-- start of GIVEN PASSAGE --

# 4-16-12 Morel Hunt



## Fish-N-Fool (Apr 12, 2004)

I had big expectations for Monday and planned to be off work all day. I ended up working from 7-2:30 so I rushed to an area with 2 great spots about 30 minutes apart.

I no sooner hit honey hole #1 when this nice fresh yellow was spotted:

 

I thought I had hit paydirt, but I was wrong! I looked hard for 25 minutes and found nothing but that loner.


----------



## Fish-N-Fool (Apr 12, 2004)

So I walked to a spot that produces in the same woods and quickly stumbled onto this:


----------



## Fish-N-Fool (Apr 12, 2004)

Found an older double spore that was interesting


----------



## Fish-N-Fool (Apr 12, 2004)

Then I went dry and had only about an hour before I had to be home to the family. I drove over to honey hole #2 and hoped for better results. Followed the GPS and quickly found what i was looking for:


----------



## Fish-N-Fool (Apr 12, 2004)

Looked just a little closer into the weeds:


----------



## Fish-N-Fool (Apr 12, 2004)

How bout a Triplet:


----------



## Fish-N-Fool (Apr 12, 2004)

Picture of golden ladies:


----------



## Fish-N-Fool (Apr 12, 2004)

Found a spot with like 8 nice ones down in the vines; had to get down on hands and knees and dig them out!


----------



## Fish-N-Fool (Apr 12, 2004)

Vines!


----------



## Fish-N-Fool (Apr 12, 2004)

Not the mother load I was hping for, but I only got to check 2 spots and ended up with 3 dozen. All of these were found on public land and somebody had hunted right through the middle of my "Holy Spot", but they obviously didn't know to hit the elms in there hard because they blew by them. 

The day's grab:

 

We'll be having my family spring favorite for dinner: jalapeno & chive cream cheese stuffed morels with panko. Double bread and roll in panko; 4 minutes at 350 in the deep fyer; can't wait for dinner


----------



## Fish-N-Fool (Apr 12, 2004)

Just got a text from my shroomin buddy and he found 66 yellows and grays today in Warren county. Get out there and get them before these weeds take over everything!


----------



## fishintechnician (Jul 20, 2007)

I got 34 nice big yellows and greys today....first time hitting anything good this year. Will be on it hard for the next two weeks.

 

 
this was the first patch that i found

the second patch had 18 and the third had 4 but 2 were to far gone so I left them for seed


----------



## Fish-N-Fool (Apr 12, 2004)

I just stopped at a spot traveling for work and hit 26 more nice yellows in 30 minutes. New best patch of 16. A few were really drying out and the really large ones are here - a couple were solid 9 inchers. Found one completely under a sheet of bark too - I moved it after finding one a foot or so away.

-- end of GIVEN PASSAGE --

EXERCISE DETAILS =>
Pick up the morel hunting thread after its last sentence and continue it.

-- start of ITEMS --

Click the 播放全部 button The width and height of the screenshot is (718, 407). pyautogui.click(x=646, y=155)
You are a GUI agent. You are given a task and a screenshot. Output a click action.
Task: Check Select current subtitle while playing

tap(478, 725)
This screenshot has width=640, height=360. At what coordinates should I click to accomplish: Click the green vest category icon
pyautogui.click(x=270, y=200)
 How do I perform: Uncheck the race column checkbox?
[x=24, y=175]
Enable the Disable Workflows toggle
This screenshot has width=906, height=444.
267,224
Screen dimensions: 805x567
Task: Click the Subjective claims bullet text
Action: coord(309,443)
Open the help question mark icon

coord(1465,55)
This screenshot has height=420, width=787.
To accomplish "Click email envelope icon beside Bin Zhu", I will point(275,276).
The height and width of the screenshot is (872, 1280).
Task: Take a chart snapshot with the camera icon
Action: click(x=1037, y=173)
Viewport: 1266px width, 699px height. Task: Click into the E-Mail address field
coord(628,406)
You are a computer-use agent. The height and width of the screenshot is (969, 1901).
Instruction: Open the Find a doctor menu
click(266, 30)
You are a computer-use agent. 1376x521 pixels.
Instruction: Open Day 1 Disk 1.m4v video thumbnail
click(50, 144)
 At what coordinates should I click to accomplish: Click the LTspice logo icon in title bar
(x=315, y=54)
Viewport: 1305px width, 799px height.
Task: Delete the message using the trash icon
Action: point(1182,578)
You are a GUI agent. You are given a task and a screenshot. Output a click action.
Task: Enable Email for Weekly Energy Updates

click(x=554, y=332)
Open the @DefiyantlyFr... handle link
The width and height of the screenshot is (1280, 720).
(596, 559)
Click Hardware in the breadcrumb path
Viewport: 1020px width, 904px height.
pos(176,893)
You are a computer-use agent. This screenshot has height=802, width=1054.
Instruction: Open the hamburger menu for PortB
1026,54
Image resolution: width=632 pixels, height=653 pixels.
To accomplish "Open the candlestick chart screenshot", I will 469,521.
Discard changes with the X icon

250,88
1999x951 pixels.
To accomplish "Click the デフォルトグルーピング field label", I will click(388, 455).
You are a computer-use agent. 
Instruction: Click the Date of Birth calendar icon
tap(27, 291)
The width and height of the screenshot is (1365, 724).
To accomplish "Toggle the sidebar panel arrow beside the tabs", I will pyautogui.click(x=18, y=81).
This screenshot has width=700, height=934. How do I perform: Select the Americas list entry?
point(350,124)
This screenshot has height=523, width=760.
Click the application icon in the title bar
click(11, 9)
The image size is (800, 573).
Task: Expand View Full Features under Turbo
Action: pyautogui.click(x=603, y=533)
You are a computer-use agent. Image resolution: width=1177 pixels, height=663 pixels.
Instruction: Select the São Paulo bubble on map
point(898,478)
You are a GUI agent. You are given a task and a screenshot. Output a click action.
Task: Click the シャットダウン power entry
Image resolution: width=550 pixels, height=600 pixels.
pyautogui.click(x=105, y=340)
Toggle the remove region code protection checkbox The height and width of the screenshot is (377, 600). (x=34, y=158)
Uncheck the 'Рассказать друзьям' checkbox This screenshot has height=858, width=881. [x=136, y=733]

-- end of ITEMS --

EXERCISE ANSWER =>
Although I'm not finding them in as many numbers as the last few seasons I am finding them in all the usual spots. I typically hit a few patches of > 20 and usually find one or two spots with 30-50. This year I'm finding a couple to 8 in most of my spots. This weekend should produce and I plan to hit it hard because the weeds will end the hunting in half my spots next week. Hip high in places!


----------



## Fish-N-Fool (Apr 12, 2004)

Fresh Yellows from the patch of 16 today:


----------



## Networthy (Dec 22, 2008)

Nice job FishingFool thanks for the updates, I just got home today from a work trip to North Carolina, so tomorrow is the day for me.


----------



## Fish-N-Fool (Apr 12, 2004)

They are out there in decent numbers now and from what I can tell this will be it the next week or so in my areas.

I walked 22 miles this weekend, lost 3 pounds of body weight & found another 192 sponges. Probably a third of those were old...some too far gone to eat.

Buddy found 113 this weekend in Champaign county. Same story as me - several older ones and the weeds getting too high already.

I'm just about done; will spend one more full day and stop off at a couple quick check spots. My wife is sick of it by now and tired of eating them so my journey comes to an end until 2013.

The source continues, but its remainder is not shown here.